Plausibility is out of the window. Iden and Evie are raised from birth to be fighters. Selene is an accomplished astronaut. Helen is a retired police engineer. All of Rainbow’s operators are hand-picked due to their combat skills. Chun-Li and Sonya have dedicated themselves to perfecting martial arts. Each of these women have learnt the skills to be competent and capable video game protagonists.
Is is just…the ‘M’ word? Possibly. But I would also posit that age factors into that discussion as well, as a younger woman on the cover is an easier sell than an old-age pensioner in the same position.
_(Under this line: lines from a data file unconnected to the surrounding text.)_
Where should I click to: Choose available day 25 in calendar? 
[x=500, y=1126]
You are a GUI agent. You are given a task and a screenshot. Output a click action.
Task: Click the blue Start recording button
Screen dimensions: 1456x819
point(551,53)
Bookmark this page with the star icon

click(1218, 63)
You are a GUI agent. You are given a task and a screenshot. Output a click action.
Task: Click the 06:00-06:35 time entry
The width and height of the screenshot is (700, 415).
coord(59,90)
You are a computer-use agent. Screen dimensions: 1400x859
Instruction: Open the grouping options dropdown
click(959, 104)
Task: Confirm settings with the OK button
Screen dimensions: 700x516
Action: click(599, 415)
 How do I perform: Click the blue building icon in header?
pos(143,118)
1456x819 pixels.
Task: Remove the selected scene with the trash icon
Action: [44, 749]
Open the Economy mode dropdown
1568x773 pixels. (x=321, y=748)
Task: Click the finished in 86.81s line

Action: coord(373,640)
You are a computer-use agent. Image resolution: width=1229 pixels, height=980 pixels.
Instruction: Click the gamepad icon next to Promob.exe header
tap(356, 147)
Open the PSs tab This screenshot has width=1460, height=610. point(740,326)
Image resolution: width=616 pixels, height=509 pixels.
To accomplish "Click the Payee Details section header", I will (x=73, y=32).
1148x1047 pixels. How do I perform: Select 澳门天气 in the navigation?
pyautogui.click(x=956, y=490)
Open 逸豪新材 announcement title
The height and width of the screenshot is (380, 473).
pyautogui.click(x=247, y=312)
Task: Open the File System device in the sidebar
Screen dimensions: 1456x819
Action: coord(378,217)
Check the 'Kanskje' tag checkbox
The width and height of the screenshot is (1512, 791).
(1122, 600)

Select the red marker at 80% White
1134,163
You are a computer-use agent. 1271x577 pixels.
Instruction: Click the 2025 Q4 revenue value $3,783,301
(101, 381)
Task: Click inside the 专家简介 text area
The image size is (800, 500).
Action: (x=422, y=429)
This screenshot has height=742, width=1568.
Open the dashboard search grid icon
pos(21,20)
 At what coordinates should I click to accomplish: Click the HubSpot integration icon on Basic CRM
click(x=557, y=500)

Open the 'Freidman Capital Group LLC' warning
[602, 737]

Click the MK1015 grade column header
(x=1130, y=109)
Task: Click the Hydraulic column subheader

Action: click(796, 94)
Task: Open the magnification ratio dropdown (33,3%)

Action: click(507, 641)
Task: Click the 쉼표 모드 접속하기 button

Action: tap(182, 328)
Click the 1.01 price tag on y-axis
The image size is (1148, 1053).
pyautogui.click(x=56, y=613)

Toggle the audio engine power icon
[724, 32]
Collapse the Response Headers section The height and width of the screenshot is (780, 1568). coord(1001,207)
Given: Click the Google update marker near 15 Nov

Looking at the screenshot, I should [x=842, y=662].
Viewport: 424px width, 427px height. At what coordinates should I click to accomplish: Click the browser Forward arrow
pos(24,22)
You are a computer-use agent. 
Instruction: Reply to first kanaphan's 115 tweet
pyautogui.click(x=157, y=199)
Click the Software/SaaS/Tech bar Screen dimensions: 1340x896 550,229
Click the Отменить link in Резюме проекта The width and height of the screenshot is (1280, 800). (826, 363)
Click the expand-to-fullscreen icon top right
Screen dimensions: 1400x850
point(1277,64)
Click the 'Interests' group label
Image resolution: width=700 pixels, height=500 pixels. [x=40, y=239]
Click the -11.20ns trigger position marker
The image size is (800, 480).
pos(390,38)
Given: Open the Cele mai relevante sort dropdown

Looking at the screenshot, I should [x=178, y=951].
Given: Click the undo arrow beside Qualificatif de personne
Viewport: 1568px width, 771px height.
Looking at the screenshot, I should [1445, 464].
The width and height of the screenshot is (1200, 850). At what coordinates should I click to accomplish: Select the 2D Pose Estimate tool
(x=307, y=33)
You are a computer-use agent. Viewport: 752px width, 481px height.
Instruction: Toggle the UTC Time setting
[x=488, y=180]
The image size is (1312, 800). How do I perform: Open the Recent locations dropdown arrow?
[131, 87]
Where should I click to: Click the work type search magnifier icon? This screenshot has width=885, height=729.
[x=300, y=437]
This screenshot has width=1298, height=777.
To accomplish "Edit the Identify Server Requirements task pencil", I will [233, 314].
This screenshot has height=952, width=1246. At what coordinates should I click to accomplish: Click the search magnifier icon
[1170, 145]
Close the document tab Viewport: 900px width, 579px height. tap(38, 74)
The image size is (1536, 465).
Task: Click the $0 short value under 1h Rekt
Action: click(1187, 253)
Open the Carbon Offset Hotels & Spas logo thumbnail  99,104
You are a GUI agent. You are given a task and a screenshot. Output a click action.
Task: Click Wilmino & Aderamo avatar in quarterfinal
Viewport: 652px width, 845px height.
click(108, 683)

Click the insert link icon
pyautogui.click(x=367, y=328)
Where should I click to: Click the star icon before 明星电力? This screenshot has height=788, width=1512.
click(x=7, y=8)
But then I have to think, are people coming to these games for the female characters, and not say the frenetic multiplayer, or the fact it’s another Souls-like game, or high review scores, or the myriad reasons that people chose to play their games?
Again, possibly. But somewhere there is someone playing the game because there is a woman in the main role. Anecdotal evidence aside…it’s me. I was drawn to Evie Frye for being the first female Assassin in the series, in the same way as I’m drawn to Kassandra and female Eivor. And upon learning that Evie was approaching middle-age in Jack the Ripper, I was hooked.
An older character can give us something unique, bringing up questions that have rarely been explored in gaming like ageing and the concept of change. Losing skills that were once easy, a defiance against advanced/unemotional responses in war and peace…or even just to see a character grow and mould over time.
Not to mention, women are going to have different responses and issues to grapple with than their male counterparts, would this not also be something new and interesting for the industry to show?
And even if a game doesn’t tackle personal drama and age is relegated to cosmetics, just making the character look older would be something special.
I want to see Lara Croft raiding tombs in her 50s.
I want to see Chun-Li with graying hair still being able to go toe-to-toe with Ryu.
I want to see Ellie in TLoU3 be older than Joel was in TLoU2.
It’s possible and there is no real reason why it can’t be so.